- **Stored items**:
>>>
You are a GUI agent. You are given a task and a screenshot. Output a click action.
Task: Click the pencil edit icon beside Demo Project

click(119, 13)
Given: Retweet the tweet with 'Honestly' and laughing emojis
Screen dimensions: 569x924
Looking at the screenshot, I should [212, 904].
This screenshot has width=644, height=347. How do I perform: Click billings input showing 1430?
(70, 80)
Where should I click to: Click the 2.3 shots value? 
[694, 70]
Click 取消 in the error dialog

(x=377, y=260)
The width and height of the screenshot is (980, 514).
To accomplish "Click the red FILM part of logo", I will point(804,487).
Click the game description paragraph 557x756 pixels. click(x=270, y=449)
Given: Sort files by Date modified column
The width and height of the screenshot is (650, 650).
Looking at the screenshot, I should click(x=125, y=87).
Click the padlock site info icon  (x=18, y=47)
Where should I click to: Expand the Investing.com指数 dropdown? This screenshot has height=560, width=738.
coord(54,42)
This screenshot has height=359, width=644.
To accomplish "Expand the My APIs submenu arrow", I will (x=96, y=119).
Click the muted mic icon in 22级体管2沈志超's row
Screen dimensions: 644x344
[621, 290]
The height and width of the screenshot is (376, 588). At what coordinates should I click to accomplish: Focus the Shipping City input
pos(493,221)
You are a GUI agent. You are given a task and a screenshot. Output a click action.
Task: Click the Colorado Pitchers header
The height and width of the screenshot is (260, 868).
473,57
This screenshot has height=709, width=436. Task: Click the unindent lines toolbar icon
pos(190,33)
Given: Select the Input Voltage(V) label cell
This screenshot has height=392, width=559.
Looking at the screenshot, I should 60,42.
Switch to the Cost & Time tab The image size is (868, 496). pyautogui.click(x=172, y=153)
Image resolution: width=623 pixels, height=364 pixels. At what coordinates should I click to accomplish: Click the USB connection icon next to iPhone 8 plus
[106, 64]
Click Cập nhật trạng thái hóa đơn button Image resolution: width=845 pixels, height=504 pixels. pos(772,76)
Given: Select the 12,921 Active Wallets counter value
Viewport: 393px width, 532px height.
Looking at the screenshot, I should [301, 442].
<<<
- **WHAT YOU SHOULD DO**: Repeat, word for word, all of the data shown above.

- **OUTPUT OF THE TASK**:
You are a GUI agent. You are given a task and a screenshot. Output a click action.
Task: Click the pencil edit icon beside Demo Project

click(119, 13)
Given: Retweet the tweet with 'Honestly' and laughing emojis
Screen dimensions: 569x924
Looking at the screenshot, I should [212, 904].
This screenshot has width=644, height=347. How do I perform: Click billings input showing 1430?
(70, 80)
Where should I click to: Click the 2.3 shots value? 
[694, 70]
Click 取消 in the error dialog

(x=377, y=260)
The width and height of the screenshot is (980, 514).
To accomplish "Click the red FILM part of logo", I will point(804,487).
Click the game description paragraph 557x756 pixels. click(x=270, y=449)
Given: Sort files by Date modified column
The width and height of the screenshot is (650, 650).
Looking at the screenshot, I should click(x=125, y=87).
Click the padlock site info icon  (x=18, y=47)
Where should I click to: Expand the Investing.com指数 dropdown? This screenshot has height=560, width=738.
coord(54,42)
This screenshot has height=359, width=644.
To accomplish "Expand the My APIs submenu arrow", I will (x=96, y=119).
Click the muted mic icon in 22级体管2沈志超's row
Screen dimensions: 644x344
[621, 290]
The height and width of the screenshot is (376, 588). At what coordinates should I click to accomplish: Focus the Shipping City input
pos(493,221)
You are a GUI agent. You are given a task and a screenshot. Output a click action.
Task: Click the Colorado Pitchers header
The height and width of the screenshot is (260, 868).
473,57
This screenshot has height=709, width=436. Task: Click the unindent lines toolbar icon
pos(190,33)
Given: Select the Input Voltage(V) label cell
This screenshot has height=392, width=559.
Looking at the screenshot, I should 60,42.
Switch to the Cost & Time tab The image size is (868, 496). pyautogui.click(x=172, y=153)
Image resolution: width=623 pixels, height=364 pixels. At what coordinates should I click to accomplish: Click the USB connection icon next to iPhone 8 plus
[106, 64]
Click Cập nhật trạng thái hóa đơn button Image resolution: width=845 pixels, height=504 pixels. pos(772,76)
Given: Select the 12,921 Active Wallets counter value
Viewport: 393px width, 532px height.
Looking at the screenshot, I should [301, 442].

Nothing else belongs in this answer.